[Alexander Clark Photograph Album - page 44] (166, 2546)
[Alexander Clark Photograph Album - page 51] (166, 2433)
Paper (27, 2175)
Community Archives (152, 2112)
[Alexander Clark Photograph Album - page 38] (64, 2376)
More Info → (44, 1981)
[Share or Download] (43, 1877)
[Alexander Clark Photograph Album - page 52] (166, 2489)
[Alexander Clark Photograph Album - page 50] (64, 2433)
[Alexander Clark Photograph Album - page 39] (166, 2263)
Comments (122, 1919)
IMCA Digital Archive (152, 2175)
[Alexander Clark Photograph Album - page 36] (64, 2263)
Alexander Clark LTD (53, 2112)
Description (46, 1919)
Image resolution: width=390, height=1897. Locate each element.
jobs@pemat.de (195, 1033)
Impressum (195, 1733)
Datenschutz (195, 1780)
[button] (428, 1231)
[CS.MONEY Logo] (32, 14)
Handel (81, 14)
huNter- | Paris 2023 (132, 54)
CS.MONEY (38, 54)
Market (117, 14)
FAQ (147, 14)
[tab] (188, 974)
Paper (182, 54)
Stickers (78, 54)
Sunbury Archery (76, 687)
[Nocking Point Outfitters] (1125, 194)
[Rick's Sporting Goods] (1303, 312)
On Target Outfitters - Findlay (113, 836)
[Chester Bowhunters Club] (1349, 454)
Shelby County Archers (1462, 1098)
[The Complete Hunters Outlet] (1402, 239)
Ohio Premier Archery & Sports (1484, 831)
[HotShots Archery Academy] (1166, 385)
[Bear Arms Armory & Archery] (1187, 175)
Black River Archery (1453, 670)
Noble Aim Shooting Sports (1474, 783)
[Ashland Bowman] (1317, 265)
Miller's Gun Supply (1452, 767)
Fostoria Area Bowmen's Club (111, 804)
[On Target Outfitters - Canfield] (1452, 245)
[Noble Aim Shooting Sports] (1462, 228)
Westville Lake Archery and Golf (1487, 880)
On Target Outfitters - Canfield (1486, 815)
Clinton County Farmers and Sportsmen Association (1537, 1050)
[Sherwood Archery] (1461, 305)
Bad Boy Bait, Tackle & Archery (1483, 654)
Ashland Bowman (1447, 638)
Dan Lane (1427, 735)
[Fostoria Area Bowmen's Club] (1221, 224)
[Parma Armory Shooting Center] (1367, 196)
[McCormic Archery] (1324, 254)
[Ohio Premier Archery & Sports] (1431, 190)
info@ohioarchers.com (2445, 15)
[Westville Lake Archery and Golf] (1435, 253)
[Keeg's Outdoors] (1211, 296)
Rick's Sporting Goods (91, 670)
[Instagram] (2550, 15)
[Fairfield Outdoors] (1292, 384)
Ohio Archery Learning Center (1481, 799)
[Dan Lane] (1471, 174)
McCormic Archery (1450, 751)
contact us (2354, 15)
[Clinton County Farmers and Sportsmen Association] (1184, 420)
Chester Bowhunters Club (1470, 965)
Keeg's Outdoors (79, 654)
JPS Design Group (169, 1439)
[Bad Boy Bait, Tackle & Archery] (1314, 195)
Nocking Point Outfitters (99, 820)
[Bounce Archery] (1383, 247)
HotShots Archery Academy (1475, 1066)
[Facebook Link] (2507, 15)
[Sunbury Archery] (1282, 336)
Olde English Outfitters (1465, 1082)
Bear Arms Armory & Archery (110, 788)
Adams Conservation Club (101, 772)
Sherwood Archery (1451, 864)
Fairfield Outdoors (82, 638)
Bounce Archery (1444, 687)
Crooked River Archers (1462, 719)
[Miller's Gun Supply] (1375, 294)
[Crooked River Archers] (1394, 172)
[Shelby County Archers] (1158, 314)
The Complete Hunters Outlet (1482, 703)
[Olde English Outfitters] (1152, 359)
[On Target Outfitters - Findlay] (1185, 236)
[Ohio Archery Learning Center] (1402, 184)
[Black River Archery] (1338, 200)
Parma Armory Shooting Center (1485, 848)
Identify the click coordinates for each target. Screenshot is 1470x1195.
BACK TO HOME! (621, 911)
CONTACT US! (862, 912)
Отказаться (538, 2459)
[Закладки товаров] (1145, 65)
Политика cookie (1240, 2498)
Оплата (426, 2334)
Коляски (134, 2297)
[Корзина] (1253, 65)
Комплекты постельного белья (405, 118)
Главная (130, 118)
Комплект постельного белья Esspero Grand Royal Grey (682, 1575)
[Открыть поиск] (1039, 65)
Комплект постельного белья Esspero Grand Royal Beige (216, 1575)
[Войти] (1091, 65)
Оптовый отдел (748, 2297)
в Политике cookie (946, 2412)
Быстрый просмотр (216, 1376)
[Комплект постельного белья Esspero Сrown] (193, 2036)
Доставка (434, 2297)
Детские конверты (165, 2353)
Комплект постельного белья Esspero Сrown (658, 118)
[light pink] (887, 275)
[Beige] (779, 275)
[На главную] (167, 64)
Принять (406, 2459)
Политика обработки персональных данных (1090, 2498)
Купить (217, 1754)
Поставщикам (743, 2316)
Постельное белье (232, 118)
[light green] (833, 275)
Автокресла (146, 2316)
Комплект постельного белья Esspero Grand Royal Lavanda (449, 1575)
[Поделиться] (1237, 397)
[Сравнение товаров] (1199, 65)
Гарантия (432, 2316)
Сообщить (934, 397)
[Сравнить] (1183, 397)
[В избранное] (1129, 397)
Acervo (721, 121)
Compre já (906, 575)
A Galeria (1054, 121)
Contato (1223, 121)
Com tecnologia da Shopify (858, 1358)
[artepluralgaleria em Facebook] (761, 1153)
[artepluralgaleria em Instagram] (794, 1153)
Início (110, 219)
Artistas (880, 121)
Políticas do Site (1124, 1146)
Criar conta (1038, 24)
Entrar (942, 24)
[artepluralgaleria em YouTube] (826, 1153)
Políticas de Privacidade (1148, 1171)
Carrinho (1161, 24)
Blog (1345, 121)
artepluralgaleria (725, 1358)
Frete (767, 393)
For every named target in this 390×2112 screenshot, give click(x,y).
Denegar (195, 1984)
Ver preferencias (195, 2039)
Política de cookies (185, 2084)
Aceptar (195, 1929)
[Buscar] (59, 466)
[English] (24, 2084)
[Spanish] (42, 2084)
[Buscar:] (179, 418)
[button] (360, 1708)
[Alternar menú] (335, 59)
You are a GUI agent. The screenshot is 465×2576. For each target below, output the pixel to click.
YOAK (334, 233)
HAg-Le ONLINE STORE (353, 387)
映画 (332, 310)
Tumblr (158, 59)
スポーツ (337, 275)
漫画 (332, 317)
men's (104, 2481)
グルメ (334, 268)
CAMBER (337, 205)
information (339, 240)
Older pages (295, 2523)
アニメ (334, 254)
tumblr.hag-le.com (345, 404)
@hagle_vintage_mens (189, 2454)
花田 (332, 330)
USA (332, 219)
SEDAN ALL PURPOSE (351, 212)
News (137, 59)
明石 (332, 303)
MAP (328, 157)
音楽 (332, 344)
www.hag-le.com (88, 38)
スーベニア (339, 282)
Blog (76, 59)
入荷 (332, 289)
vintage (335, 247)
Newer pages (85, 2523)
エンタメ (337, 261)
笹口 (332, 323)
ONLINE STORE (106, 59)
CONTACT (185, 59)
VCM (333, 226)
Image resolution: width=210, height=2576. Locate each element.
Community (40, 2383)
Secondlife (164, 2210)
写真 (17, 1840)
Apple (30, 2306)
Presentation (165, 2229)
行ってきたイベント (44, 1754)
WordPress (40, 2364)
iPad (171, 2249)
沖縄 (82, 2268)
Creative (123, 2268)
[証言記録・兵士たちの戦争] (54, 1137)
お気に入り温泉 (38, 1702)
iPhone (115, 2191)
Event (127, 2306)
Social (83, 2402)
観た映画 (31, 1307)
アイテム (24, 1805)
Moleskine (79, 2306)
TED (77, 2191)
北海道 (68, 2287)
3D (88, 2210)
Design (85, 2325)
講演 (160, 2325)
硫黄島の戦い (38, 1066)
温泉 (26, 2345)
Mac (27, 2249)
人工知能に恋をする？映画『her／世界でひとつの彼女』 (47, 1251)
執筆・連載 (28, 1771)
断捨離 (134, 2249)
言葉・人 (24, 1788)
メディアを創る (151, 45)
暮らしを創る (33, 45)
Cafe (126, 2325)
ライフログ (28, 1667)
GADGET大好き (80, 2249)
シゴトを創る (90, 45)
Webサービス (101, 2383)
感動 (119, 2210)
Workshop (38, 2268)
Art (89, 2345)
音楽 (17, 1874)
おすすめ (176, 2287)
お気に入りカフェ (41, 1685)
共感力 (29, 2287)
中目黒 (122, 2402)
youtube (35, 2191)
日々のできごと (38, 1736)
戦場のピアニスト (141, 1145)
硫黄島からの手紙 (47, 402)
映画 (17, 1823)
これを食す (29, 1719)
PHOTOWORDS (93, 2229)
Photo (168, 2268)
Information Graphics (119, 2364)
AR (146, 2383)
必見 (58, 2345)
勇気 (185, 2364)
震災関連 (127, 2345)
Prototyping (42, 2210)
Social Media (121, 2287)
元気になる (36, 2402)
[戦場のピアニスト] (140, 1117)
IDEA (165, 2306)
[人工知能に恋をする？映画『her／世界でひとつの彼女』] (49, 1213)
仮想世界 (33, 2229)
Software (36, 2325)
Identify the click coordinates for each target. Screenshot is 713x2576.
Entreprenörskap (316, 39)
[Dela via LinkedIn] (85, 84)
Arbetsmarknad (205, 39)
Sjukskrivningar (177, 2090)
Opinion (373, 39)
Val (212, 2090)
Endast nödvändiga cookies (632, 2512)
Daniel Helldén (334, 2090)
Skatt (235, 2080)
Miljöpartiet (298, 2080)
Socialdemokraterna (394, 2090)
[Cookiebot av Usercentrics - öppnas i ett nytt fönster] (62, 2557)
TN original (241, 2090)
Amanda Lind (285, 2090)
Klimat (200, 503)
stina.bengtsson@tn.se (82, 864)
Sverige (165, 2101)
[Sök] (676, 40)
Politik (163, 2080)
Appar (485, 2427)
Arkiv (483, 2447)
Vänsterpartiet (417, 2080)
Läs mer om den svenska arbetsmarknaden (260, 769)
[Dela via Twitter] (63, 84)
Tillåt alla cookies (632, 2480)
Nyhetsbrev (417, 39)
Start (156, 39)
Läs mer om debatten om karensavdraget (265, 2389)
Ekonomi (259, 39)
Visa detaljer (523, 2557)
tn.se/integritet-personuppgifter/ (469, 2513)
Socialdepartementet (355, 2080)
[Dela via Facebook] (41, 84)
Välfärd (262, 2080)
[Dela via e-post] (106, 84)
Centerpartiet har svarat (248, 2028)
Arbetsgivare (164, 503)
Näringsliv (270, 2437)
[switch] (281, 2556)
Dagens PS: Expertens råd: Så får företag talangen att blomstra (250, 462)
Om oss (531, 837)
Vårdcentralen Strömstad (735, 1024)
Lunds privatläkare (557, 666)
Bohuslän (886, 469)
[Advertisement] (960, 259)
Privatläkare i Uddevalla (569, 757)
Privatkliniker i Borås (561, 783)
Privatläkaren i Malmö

○ ○ ○ ○

What you need to do:
In the material above, locate the line containing "Software (36, 2325)" and the line containing "Skatt (235, 2080)". Transcribe exactly those two lines and every line between them, and nothing more.

Finished exercise:
Software (36, 2325)
Identify the click coordinates for each target. Screenshot is 713x2576.
Entreprenörskap (316, 39)
[Dela via LinkedIn] (85, 84)
Arbetsmarknad (205, 39)
Sjukskrivningar (177, 2090)
Opinion (373, 39)
Val (212, 2090)
Endast nödvändiga cookies (632, 2512)
Daniel Helldén (334, 2090)
Skatt (235, 2080)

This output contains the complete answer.